基因Ⅱ型草鱼呼肠孤病毒病毒样颗粒的构建与鉴定

为研究II型草鱼呼肠孤病毒(grass carp reovirus, GCRV)病毒样颗粒(viruses-like particles, VLPs)疫苗,本试验利用杆状病毒-昆虫细胞表达系统(baculovirus expression vector system, BEVS)将编码VP35蛋白的GCRV-S11基因克隆入杆状病毒载体pFastBacHTA^TM,然后将鉴定正确的重组质粒转化至DH10Bac感受态细胞,筛选得到重组穿梭质粒Bacmid-VP35。将穿梭质粒Bacmid-VP35以及实验室前期构建的重组穿梭质粒Bacmid-VP3、Bacmid-VP4分别转染sf9昆虫细胞获得重组杆状病毒pFHB-VP35、pFHB-VP3以及pFHB-VP4。利用Bac-PAK快速滴定试剂盒测定重组杆状病毒滴度,并通过间接免疫荧光(IFA)和Western Blot鉴定重组蛋白的表达情况。结果显示,本试验获得了较高滴度的重组杆状病毒,并且重组蛋白在杆状病毒感染的sf9昆虫细胞中正确表达。将成功表达的重组杆状病毒pFHB-VP35、pFHB-VP3以及pFHB-VP4共感染sf9细胞组装GCRV-VLPs,通过透射电镜(EM)进行检测。结果显示,GCRV的3个蛋白在sf9昆虫细胞中可以完成自我组装,形成与天然病毒结构形似的VLPs,直径大小为65-72nm。本试验结果为进一步研制安全、高效的GCRV-VLPs疫苗奠定基础。

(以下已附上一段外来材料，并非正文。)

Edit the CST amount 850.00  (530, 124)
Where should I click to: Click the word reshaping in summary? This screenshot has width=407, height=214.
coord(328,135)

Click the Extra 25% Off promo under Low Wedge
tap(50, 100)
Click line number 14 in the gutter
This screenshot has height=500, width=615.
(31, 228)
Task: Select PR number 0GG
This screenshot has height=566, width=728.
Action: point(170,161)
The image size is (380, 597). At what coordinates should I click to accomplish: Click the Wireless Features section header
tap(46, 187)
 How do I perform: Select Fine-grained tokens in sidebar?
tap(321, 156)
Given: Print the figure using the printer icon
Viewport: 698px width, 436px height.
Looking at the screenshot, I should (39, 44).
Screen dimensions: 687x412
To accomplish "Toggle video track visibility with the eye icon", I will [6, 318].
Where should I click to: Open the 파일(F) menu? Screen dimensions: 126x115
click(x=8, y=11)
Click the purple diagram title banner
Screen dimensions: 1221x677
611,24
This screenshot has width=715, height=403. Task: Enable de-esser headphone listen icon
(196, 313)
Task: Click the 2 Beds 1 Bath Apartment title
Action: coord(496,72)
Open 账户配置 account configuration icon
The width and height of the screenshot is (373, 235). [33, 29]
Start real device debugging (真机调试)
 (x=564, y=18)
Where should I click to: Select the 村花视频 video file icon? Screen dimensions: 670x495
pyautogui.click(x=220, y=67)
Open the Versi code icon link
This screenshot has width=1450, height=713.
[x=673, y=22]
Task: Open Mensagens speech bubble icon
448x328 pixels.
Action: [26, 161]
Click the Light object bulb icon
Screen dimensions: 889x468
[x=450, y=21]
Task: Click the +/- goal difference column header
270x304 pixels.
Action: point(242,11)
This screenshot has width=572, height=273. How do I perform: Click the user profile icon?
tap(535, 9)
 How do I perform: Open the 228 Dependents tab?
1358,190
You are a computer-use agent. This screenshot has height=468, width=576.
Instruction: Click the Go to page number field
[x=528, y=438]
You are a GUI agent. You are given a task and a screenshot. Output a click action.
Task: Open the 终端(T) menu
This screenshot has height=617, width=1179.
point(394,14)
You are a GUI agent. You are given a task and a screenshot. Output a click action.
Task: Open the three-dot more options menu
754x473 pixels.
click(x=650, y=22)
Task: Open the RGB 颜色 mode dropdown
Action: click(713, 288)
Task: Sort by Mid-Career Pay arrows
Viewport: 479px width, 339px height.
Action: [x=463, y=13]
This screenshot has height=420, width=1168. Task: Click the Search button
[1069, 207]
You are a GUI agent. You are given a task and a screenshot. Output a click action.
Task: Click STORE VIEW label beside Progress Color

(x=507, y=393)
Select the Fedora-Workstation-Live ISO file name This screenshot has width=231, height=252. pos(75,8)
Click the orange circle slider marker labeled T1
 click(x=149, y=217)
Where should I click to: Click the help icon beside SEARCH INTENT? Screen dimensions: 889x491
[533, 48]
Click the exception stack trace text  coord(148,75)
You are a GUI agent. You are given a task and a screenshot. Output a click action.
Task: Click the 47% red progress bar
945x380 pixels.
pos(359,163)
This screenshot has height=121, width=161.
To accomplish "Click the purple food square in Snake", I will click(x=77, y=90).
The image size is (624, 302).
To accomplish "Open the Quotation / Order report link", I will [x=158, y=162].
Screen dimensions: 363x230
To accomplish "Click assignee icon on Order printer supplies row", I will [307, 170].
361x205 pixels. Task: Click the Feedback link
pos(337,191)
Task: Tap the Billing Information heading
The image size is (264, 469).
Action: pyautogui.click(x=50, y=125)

Construction and Identification of genotype II grass carp reovirus virus-like particles

In order to construct genotype II grass carp reovirus (GCRV) virus-like particulars (VLPs) based vaccines, the immunogenic GCRV-VP3/VP4/VP35 protein was assembled into GCRV-VLPs using baculovirus expression system (BEVS). The structural protein VP35 encoded by the segment S11 of GCRV-II was inserted into baculovirus vector pFastBacHTA^TM using BEVS, and the identified recombinant vector was transformed into DH10Bac competent cells to screen recombinant plasmid Bacmid-VP35. Recombinant baculovirus pFHB-VP35 was obtained by transfecting recombinant plasmid Bacmid-VP35, recombinant baculovirus pFHB-VP3 and pFHB-VP4 was obtained by transfecting recombinant plasmid Bacmid-VP3 and Bacmid-VP4 which have been successfully constructed in our laboratory. Then the titers of recombinant baculovirus were determined by Bac-PAK rapid titer kit and the expression of proteins was identified by IFA and Western blot. The results showed that high titers of pFHB-VP35, pFHB-VP3, and pFHB-VP4 were obtained, and the corresponding proteins were successfully expressed in infected Sf9 cells. GCRV-VLPs were assembled co-infection of Sf9 cells with pFBH-VP35, pFBH-VP3, and pFBH-VP4, and the GCRV-VLPs were identified by electron microscopy (EM). The results showed that the three proteins could self-assemble in Sf9 cells and formed VLPs with diameter of 65-72 nm similar with natural viruses. This study lays a foundation for development of novel vaccines for preventing the disease caused by GCRV genotype II.